● ТЕКСТОВЫЙ ФРАГМЕНТ
◆ ◆ ◆ ◆ ◆ ◆ ◆

Этот фильм, прелестно живой, добрый и остроумный, стал драгоценной удачей многих актёров, моей же удачей было и осталось – видеть, как кропотливо и любовно сообщался с ними режиссёр, как мягко и безгневно осуществлял он неизбежную власть над ходом съёмок.
Что касается моего скромного и невразумительного соучастия в фильме, то я вспоминаю его без гордости, конечно, но и без лишнего стыда. Загадочно неубедительная Журналистка, столь быстро утратившая предписанные ей сценарием апломб и яркость оперения, обрела всё же размытые человеческие черты, отстранившие от неё первоначальное отчуждение автора и героя. Был даже снят несоразмерно долгий одинокий проход этого странного существа, не вошедший в заключительные кадры фильма, но развлекавший задумчивого режиссёра в темноте просмотрового зала, где они шли навстречу друг другу через предполагаемую пропасть между деревенскими и городскими жителями во имя более важных человеческих и художественных совпадений. Преодоление этой условной бездны, не ощущаемой мною, но тяготившей его в ту пору его жизни, составило содержание многих наших встреч и пререканий. Опережая себя, замечу, что если он и принял меня вначале за символ чуждой ему, городской, умственно-витиеватой и не плодородной жизни, то всё же его благосклонность ко мне была щедрой и неизменной, наяву опровергавшей его теоретическую неприязнь.
Со съёмок упомянутого фильма началась наша причудливая дружба, которая и теперь преданно и печально бодрствует в моём сердце. Делая необязательную уступку наиболее любопытным читателям, оговариваюсь: из каких бы чувств, поступков, размолвок ни складывались наши отношения, я имею в виду именно дружбу в единственном и высоком значении этого лучшего слова. Это вовсе не значит, что я вольна предать огласке всё, что знаю: это право есть у Искусства, а я всего лишь имею честь и несчастье писать воспоминания.
В ту позднюю осень, в ту зиму мы оба, не очень, правда, горюя, мыкались и скитались: он – потому что это было первое начало его московской жизни, пока неуверенной и бездомной, я – потому что тоща бежала благоденствия, да и оно за мною не гналось. Вместе бродили и скитались, но – не на равных. Ведь это был мой город, совершенно и единственно мой, его воздух – мне удобен, его лужи и сугробы – мне отрадны, я знаю наперечёт сквозняки арбатских проходных дворов, во множестве домов этого города я всегда имела приют и привет. Но он-то был родом из других мест, по ним он тосковал во всех моих чужих домах, где мрачнел и дичился, не отвечал на любезности, держал в лице неприступно загнанное выражение, а глаза гасил и убирал, вбирал в себя. Да и радушные хозяева не знали, что с гордостью будут вспоминать, как молчал в их доме нелюдимый гость, изредка всверкивая неукрощенным вольным глазом, а вокруг его сапог расплывался грязный снег.

◆ ◆ ◆ ◆ ◆ ◆ ◆

● ПРЕДСТАВЛЕННЫЕ СВЕДЕНИЯ
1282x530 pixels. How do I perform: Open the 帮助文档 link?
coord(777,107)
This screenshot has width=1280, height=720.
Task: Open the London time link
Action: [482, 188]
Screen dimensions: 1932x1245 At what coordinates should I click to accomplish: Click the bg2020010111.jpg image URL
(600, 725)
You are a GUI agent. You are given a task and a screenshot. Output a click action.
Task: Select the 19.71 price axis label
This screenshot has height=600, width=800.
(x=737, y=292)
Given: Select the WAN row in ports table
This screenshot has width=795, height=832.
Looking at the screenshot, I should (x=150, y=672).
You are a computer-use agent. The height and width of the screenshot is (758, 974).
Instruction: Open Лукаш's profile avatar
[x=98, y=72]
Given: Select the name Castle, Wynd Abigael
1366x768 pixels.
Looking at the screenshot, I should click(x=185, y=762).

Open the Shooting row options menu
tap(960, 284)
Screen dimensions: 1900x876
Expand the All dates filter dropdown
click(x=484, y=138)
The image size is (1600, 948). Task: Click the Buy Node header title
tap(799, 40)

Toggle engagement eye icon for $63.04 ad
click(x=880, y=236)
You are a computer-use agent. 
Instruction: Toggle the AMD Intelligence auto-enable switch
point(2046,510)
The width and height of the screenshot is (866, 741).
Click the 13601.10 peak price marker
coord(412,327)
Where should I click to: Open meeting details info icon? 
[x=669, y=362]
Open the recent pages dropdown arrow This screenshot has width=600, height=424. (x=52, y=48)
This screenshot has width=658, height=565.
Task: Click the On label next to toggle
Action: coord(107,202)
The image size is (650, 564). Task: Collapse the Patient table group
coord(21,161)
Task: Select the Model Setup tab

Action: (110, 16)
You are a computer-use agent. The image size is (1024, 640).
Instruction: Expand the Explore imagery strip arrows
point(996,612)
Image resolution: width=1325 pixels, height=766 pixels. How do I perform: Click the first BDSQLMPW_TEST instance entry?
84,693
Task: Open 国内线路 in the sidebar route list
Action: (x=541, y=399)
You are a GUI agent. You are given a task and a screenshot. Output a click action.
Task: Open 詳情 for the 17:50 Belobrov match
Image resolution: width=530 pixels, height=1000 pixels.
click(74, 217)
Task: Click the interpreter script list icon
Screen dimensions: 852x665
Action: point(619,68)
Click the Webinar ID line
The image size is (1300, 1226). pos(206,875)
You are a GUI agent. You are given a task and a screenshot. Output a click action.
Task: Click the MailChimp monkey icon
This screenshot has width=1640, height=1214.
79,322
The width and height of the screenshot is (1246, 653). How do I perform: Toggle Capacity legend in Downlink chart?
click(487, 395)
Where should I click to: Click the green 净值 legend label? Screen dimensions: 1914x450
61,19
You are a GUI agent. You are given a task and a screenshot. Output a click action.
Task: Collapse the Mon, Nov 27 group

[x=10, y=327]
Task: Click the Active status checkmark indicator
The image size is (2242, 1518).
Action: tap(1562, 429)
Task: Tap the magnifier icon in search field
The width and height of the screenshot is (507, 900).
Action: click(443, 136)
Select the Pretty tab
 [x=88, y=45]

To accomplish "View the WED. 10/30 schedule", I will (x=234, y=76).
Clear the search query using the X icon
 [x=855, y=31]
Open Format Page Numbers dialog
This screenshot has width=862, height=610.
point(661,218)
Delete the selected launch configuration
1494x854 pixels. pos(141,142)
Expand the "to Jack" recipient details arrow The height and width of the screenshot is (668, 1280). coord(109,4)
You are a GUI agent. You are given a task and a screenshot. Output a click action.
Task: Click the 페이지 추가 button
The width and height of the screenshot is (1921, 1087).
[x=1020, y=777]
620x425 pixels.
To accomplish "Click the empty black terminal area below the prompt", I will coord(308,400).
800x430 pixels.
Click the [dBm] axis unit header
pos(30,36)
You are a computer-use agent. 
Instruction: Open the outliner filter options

◆ ◆ ◆ ◆ ◆ ◆ ◆

● НАБОР ЗАДАНИЙ
a) Перечислите все определения, которыми фильм охарактеризован в первом предложении отрывка воспоминаний.
b) Напишите продолжение отрывка воспоминаний, начиная сразу после его последнего предложения.
Записи взяты из другого источника.

● РЕШЁННЫЕ ЗАДАНИЯ
a) Живой (прелестно живой), добрый, остроумный.

b)
Открою скобки и вспомню эти сапоги – я перед ними смутно виновата, но перед ним – нет, нет. Дело в том, что люди, на чьём паркете или ковре напряжённо гостили эти сапоги, совсем не таковы были, чтобы дорожить опрятностью воска или ворса. Но он причинял себе лишнее и несправедливое терзание, всем существом ошибочно полагая, что косится на его сапог соседний мужской ботинок, продолговатый и обласканный бархатом, что от лужи под сапогами отлепётывают брезгливые капризные туфельки. То есть сапоги ему не столько единственной обувью приходились, сколько – знаком, утверждением нравственной и географической принадлежности, объявлением о презрении к чужим порядкам и условностям…
…Одного-то он наверняка никогда не постиг: нехитрого знания большинства людей о существовании обувных магазинов или других способов обзаводиться обувью и прочим вздором вещей.
И всё же – в один погожий день, он по моему наущению был заманен в ловушку, где вручили ему свёрток со вздором вещей: ну, костюм, туфли, рубашки… Как не хотел! А всё же я потом посмотрела ему вслед: он шёл по Садовому кольцу (по улице Чайковского), лёгкой подошвой принимая привет апрельского московского асфальта.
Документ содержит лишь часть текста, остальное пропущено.